INPUT DATA:
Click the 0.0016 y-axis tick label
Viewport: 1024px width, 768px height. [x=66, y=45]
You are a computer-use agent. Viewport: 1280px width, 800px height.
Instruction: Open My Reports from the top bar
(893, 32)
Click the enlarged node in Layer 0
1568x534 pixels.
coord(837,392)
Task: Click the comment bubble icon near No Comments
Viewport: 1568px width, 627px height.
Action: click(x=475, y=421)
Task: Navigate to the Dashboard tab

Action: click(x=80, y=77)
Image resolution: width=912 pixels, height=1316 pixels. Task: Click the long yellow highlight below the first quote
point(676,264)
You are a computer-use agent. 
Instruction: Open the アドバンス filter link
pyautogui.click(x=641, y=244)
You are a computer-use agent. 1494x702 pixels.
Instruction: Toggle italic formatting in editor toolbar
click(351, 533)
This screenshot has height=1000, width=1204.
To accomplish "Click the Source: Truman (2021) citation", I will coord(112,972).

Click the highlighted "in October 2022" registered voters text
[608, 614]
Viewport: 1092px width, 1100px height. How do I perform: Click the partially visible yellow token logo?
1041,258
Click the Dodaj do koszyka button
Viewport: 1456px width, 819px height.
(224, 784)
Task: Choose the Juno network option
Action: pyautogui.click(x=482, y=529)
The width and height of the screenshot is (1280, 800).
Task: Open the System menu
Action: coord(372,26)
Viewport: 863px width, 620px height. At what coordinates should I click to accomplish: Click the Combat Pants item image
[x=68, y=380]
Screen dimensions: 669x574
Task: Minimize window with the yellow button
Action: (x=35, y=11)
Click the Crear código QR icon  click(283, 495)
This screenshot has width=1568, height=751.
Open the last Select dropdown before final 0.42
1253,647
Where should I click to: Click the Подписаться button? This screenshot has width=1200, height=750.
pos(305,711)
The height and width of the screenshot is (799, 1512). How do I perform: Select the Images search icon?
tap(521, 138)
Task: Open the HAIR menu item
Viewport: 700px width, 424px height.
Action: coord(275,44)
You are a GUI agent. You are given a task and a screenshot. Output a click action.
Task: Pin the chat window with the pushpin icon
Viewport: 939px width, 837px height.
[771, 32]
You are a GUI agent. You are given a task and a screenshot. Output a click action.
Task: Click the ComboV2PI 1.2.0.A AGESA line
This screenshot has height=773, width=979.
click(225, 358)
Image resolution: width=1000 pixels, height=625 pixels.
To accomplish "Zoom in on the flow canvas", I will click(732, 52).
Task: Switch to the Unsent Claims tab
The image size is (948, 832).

EXERCISE OBJECTIVE:
Render each line of the listing above as a Markdown table with the columns Row and Line, skipping blank lines and numbering the rows in order.

REPLY:
| Row | Line |
|---|---|
| 1 | Click the 0.0016 y-axis tick label |
| 2 | Viewport: 1024px width, 768px height. [x=66, y=45] |
| 3 | You are a computer-use agent. Viewport: 1280px width, 800px height. |
| 4 | Instruction: Open My Reports from the top bar |
| 5 | (893, 32) |
| 6 | Click the enlarged node in Layer 0 |
| 7 | 1568x534 pixels. |
| 8 | coord(837,392) |
| 9 | Task: Click the comment bubble icon near No Comments |
| 10 | Viewport: 1568px width, 627px height. |
| 11 | Action: click(x=475, y=421) |
| 12 | Task: Navigate to the Dashboard tab |
| 13 | Action: click(x=80, y=77) |
| 14 | Image resolution: width=912 pixels, height=1316 pixels. Task: Click the long yellow highlight below the first quote |
| 15 | point(676,264) |
| 16 | You are a computer-use agent.  |
| 17 | Instruction: Open the アドバンス filter link |
| 18 | pyautogui.click(x=641, y=244) |
| 19 | You are a computer-use agent. 1494x702 pixels. |
| 20 | Instruction: Toggle italic formatting in editor toolbar |
| 21 | click(351, 533) |
| 22 | This screenshot has height=1000, width=1204. |
| 23 | To accomplish "Click the Source: Truman (2021) citation", I will coord(112,972). |
| 24 | Click the highlighted "in October 2022" registered voters text |
| 25 | [608, 614] |
| 26 | Viewport: 1092px width, 1100px height. How do I perform: Click the partially visible yellow token logo? |
| 27 | 1041,258 |
| 28 | Click the Dodaj do koszyka button |
| 29 | Viewport: 1456px width, 819px height. |
| 30 | (224, 784) |
| 31 | Task: Choose the Juno network option |
| 32 | Action: pyautogui.click(x=482, y=529) |
| 33 | The width and height of the screenshot is (1280, 800). |
| 34 | Task: Open the System menu |
| 35 | Action: coord(372,26) |
| 36 | Viewport: 863px width, 620px height. At what coordinates should I click to accomplish: Click the Combat Pants item image |
| 37 | [x=68, y=380] |
| 38 | Screen dimensions: 669x574 |
| 39 | Task: Minimize window with the yellow button |
| 40 | Action: (x=35, y=11) |
| 41 | Click the Crear código QR icon  click(283, 495) |
| 42 | This screenshot has width=1568, height=751. |
| 43 | Open the last Select dropdown before final 0.42 |
| 44 | 1253,647 |
| 45 | Where should I click to: Click the Подписаться button? This screenshot has width=1200, height=750. |
| 46 | pos(305,711) |
| 47 | The height and width of the screenshot is (799, 1512). How do I perform: Select the Images search icon? |
| 48 | tap(521, 138) |
| 49 | Task: Open the HAIR menu item |
| 50 | Viewport: 700px width, 424px height. |
| 51 | Action: coord(275,44) |
| 52 | You are a GUI agent. You are given a task and a screenshot. Output a click action. |
| 53 | Task: Pin the chat window with the pushpin icon |
| 54 | Viewport: 939px width, 837px height. |
| 55 | [771, 32] |
| 56 | You are a GUI agent. You are given a task and a screenshot. Output a click action. |
| 57 | Task: Click the ComboV2PI 1.2.0.A AGESA line |
| 58 | This screenshot has height=773, width=979. |
| 59 | click(225, 358) |
| 60 | Image resolution: width=1000 pixels, height=625 pixels. |
| 61 | To accomplish "Zoom in on the flow canvas", I will click(732, 52). |
| 62 | Task: Switch to the Unsent Claims tab |
| 63 | The image size is (948, 832). |